AI News — May 21, 2026: o3 Fills 125 Pages to Kill Erdős Conjecture, OpenAI Files S-1 at $850B

Good morning. The day’s defining thread is reasoning at scale: OpenAI’s o3 cranked out a 125-page chain of thought to disprove an Erdős conjecture, while the IPO machinery whirs to life behind it. Elsewhere, Cohere quietly returned from the dead with an open-weights MoE, and Anthropic borrowed Elon’s GPUs.

OpenAI’s o3 disproves an Erdős conjecture. OpenAI says its o3 model produced a counterexample to a longstanding conjecture in discrete geometry, drawing on algebraic number theory in a chain of thought spanning 125 pages. A postdoc on Hacker News called the tweaks “non-trivial” rather than pattern-matched, though others pointed out finding a counterexample is generally easier than proving a conjecture true, and skeptics flagged the usual training-data questions. One commenter wondered aloud why every AI-math breakthrough seems to involve an Erdős problem specifically — possibly because there are thousands of them, conveniently sized for model attention spans.

OpenAI files for IPO as soon as Friday. OpenAI is preparing a confidential S-1 with Goldman Sachs and Morgan Stanley at an $850B private valuation, CNBC reports, with SpaceX-xAI racing toward its own filing on a parallel track. The timing raised eyebrows on HN given recent reporting that the CFO had said the books weren’t ready for public scrutiny just two weeks ago. Several commenters read the dual filing as insiders trying to lock in capital before sentiment turns; one noted dryly that index-fund holders will own a slice either way.

Gemini 3.5 Flash gets a frosty second look. A day after Google’s I/O launch, independent benchmarks are landing and they’re not flattering. Nick Lothian’s agentic SQL benchmark has 3.5 Flash scoring 19/25 — slower, more expensive, and worse than 3.1 Flash Lite Preview, and outperformed across the board by Gemma4 26B-A4B. The “Listen to article” feature on Google’s own announcement post reportedly hallucinates a passage in Russian around the 4:15 mark, which is the kind of detail that writes itself.
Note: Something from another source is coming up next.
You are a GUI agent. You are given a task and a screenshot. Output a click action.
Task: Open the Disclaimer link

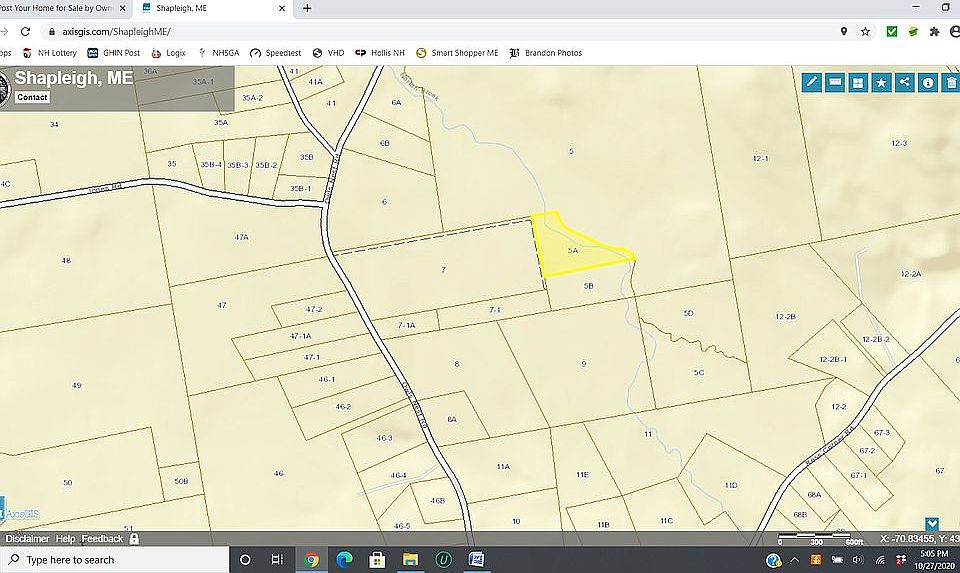pyautogui.click(x=27, y=539)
Qwen3.7-Max claims the non-hallucination crown. Alibaba released Qwen3.7-Max, pitched as a frontier agentic model with a SOTA non-hallucination rate on AA-omniscience that reportedly beats Opus 4.7, Gemini 3.1 Pro, and GPT-5.5. As usual, the benchmark tables conveniently omit the latest competitor versions, and the open-weights question is unanswered — though Qwen has a track record of dropping HuggingFace releases a week behind proprietary ones. Separately, a leaked roadmap image suggests another 27B is incoming, with the LocalLLaMA crowd lobbying hard for a 35B MoE to fit on 16GB cards.
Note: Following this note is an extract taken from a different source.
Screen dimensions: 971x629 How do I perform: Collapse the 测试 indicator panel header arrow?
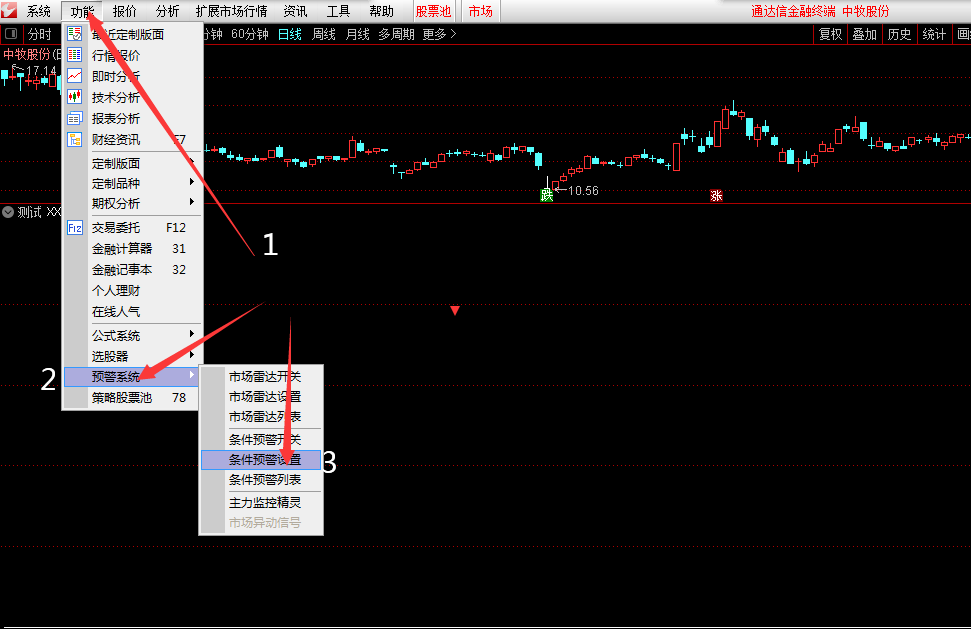click(8, 211)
Cohere returns with Command A Plus. Cohere shipped Command A Plus, a 218B-parameter MoE with 25B active, multimodal text-and-image input, and — notably — an Apache 2.0 license, a real departure from their previous restrictive terms. Reception on r/LocalLLaMA is cautiously warm: longtime fans of the original Command R+ are glad to see Cohere back, though some grumbled that recent models feel filled with “scale.com slop” and GPT-OSS-style refusals. No reasoning variant yet, and benchmarks against MiniMax M2.7 or DeepSeek V4 are conspicuously absent.

Anthropic gets access to Colossus 2. Anthropic is expanding onto xAI’s Colossus 2 facility with GB200s, per a tweet making the rounds on HN. The read on HN is bearish for xAI: between Cursor training on Colossus 2 and Anthropic now occupying parts of both Colossus 1 and 2, it looks like Musk is repositioning xAI as an infra play rather than a frontier-model contender. Others noted Colossus’s ongoing reputation for unpermitted gas turbines, which hasn’t improved.

Stable Audio 3 ships small, fast, and open. Stability released Stable Audio 3, a family of latent diffusion models that generate variable-length audio with inpainting support, trained on licensed and CC data. One HN commenter clocked 120 seconds of audio in under 2 seconds on a 3090. Quality skews heavily toward electronica and falls short of Suno on vocals or acoustic textures, but the small models have open weights and there’s already a one-liner MLX install for Macs.

That’s the morning. The OpenAI S-1, if it lands Friday, will give us our first real look at the numbers everyone’s been speculating about for two years — assuming the redactions leave anything legible.